I say leafy, but in fact most of the leaves seem to have turned and fallen now, as Brian Cox does his rounds. He picked out forty odd wheelbarrows of leaf litter from the lake this season alone, using his own homemade removal device! It’s just one of the many tasks he attends to week by week in running Stenhill Fishery, a pretty lake and fishing lodge near Cullompton, Devon.
A job for all seasons
As we have a coffee and a stroll around the lake, I’m intrigued to hear about the many tasks that go into the upkeep of a lake. Indeed, alongside pipe dreams, fishery management plans are also necessary! Stenhill has evolved over the years, to put it mildly. Originally dug as a nature reserve, then a trout fishery, it has shifted from a carp syndicate to a successful holiday lodge for groups of anglers. So often, this is the way with those taking on fisheries, as digging your own takes an even greater level of planning and legal work!
Carp fishing is the main draw, but it’s also refreshing to hear that Brian has been deliberately keeping a healthy balance with other species. For those visiting in the winter months there are fabulous perch and some of the biggest roach in Devon, in fact, fish we’ll have a try for this afternoon (more on this shortly).
Of course, this is no accident but a combination of nature and nurture. Brian is an all-round angling fanatic himself, and it shows. On the odd day off, he loves fishing all kinds of venues and has done everything from specimen carping to traditional match fishing in his time.
The story of Stenhill, though, is one of steady evolution and hard work, some of which is fairly mind boggling! I’m already wondering how he manages to do so much as a solo player-manager, in effect.
“On the surface, it’s every angler’s dream to have a fishery” he says. “But it’s hard work and definitely not a nine to five job. You need dedication. But to watch the sun rise over your own lake, or see a guest catch their best ever fish, those things are priceless.”
A rough guide to running a fishery!
A lot of Brian’s craft has been learned in practice. He loves coming up with his own solutions, for example. Some of these, such as his silt removal devices, are contraptions the A-Team would be proud of! That said, he has also made the most of educating himself and using various resources.
A selection of courses at Sparsholt have helped a great deal, for example, fitted around his other commitments. Environment Agency staff have also been supportive and willing to give good advice. He is also a big fan of the Angling Trust’s regional forums.

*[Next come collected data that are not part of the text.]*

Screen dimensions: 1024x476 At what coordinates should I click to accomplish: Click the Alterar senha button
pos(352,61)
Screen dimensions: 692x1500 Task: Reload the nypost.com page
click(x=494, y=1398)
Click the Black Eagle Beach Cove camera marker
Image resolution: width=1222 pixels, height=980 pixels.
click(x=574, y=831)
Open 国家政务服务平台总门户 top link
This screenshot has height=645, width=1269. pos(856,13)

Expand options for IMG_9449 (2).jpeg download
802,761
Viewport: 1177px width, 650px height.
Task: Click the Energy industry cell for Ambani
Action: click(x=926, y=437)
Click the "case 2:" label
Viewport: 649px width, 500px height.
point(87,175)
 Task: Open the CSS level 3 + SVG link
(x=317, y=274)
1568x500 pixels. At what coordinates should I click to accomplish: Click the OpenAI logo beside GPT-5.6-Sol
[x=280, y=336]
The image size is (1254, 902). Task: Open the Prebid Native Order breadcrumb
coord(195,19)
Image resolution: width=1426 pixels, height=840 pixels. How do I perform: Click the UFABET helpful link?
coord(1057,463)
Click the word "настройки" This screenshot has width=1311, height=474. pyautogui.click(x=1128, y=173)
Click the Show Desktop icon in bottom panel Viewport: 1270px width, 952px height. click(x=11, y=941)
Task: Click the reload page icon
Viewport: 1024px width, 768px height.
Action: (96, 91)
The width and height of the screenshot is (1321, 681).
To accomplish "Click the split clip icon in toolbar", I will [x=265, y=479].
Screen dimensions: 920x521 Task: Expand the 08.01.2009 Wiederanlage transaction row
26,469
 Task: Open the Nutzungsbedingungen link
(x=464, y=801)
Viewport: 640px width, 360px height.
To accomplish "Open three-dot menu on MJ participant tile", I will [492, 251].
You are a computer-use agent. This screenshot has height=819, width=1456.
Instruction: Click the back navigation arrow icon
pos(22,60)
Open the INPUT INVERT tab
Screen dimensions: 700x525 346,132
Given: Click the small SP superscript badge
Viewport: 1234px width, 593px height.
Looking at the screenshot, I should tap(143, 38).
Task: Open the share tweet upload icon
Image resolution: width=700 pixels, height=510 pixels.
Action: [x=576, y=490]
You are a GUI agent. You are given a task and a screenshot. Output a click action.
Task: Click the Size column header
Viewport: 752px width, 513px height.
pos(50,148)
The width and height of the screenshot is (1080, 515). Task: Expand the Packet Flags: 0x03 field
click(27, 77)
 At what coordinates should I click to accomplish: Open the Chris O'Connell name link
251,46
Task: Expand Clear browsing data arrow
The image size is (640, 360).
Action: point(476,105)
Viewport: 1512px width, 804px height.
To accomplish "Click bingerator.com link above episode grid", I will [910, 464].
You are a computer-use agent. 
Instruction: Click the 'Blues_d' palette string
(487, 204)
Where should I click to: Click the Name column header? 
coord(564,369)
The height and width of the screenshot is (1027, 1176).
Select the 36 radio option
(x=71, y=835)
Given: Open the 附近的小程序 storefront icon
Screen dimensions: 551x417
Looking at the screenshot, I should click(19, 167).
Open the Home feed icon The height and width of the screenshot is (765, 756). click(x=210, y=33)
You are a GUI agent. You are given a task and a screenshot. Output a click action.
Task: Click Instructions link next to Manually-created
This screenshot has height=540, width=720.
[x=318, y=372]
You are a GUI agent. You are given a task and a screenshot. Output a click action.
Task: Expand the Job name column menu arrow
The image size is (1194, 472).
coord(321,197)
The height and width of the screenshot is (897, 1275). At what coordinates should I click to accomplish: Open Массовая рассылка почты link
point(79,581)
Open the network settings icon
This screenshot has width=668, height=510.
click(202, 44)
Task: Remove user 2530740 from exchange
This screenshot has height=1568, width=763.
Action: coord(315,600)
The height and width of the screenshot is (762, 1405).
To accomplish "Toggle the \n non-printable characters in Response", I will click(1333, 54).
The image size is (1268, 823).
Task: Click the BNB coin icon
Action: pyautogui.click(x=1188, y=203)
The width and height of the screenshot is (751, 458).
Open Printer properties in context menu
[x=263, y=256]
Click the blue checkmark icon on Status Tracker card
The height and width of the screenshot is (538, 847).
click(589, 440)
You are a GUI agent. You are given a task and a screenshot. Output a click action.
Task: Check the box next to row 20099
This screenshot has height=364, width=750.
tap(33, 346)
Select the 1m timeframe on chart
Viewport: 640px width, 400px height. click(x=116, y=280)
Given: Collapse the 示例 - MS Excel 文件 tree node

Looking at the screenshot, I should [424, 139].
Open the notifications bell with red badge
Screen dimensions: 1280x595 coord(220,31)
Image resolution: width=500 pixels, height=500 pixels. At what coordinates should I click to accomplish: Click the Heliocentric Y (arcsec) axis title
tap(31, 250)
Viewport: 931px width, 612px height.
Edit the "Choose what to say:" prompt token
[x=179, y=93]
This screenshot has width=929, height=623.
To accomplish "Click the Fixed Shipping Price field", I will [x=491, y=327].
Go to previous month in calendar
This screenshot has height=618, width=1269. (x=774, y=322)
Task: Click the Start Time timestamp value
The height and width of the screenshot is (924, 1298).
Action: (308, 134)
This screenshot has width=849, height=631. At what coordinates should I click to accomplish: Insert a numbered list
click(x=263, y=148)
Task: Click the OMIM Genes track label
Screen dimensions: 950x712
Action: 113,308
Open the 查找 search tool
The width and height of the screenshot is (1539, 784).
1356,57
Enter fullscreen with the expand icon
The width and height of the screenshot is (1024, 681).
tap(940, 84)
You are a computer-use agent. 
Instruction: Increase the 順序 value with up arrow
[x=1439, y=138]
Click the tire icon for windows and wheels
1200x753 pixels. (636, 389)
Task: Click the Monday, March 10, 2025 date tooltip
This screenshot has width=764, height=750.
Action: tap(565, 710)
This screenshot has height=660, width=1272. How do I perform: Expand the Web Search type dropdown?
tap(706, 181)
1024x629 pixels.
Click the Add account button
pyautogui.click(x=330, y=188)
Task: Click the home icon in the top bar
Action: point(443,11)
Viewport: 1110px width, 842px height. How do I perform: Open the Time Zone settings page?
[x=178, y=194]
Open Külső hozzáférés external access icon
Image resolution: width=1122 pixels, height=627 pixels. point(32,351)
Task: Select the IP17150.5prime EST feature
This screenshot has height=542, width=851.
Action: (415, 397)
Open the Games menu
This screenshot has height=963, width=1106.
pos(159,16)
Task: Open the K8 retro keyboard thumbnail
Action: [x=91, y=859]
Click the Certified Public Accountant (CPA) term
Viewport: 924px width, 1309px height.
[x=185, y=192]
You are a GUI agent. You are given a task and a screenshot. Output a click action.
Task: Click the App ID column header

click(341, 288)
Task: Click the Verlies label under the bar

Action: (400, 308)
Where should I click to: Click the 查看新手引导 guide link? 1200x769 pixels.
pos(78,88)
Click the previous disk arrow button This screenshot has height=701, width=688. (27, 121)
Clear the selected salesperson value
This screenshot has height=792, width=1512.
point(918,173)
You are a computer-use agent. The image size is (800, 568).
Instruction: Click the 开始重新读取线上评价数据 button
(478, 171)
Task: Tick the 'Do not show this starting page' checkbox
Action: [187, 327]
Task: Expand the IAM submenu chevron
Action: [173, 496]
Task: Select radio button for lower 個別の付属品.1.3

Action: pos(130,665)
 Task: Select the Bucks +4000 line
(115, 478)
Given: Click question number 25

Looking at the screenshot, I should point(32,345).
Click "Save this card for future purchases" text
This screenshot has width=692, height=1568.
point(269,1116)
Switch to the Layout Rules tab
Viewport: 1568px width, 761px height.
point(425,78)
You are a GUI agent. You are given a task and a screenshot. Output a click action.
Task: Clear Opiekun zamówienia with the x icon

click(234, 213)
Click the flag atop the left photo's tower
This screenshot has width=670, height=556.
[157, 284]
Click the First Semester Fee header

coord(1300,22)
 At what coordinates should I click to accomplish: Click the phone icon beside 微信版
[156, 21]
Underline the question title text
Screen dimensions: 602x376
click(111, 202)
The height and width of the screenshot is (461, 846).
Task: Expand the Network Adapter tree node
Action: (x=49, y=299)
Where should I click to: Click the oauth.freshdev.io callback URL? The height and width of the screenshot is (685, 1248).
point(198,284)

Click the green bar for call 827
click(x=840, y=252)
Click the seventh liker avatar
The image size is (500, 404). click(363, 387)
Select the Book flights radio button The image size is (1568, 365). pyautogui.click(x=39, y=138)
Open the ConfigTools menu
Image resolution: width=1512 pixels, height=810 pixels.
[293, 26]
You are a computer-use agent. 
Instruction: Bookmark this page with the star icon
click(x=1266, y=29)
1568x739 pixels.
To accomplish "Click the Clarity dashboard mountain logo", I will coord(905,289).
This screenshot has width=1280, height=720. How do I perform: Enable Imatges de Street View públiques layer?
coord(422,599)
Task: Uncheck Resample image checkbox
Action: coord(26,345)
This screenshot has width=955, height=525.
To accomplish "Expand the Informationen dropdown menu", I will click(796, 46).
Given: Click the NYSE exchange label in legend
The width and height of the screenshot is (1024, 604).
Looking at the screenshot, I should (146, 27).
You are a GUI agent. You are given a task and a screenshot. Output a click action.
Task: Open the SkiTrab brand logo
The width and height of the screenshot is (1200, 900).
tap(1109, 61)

“I’m often surprised more of my fellow fishery owners don’t attend the meetings,” he says. “Hopefully these gatherings will get bigger and bigger, because they’re extremely useful. There are so many fishery management tools and bits of know-how that can make our lives so much easier. Why not make the most of what’s available?”
For his Angling Trust fishery membership, Brian is also grateful for liability cover and other benefits, including access to the Trust’s friendly network of professionals and fishery experts. Indeed, he’s been on board from year one of the Trust. “I think it was a talk from Mike Heylin that prompted me most to become a supporter” he recalls. “The talk he gave at an event was all about anglers and fishery owners getting off their backsides and building a better future. Truly inspirational stuff.”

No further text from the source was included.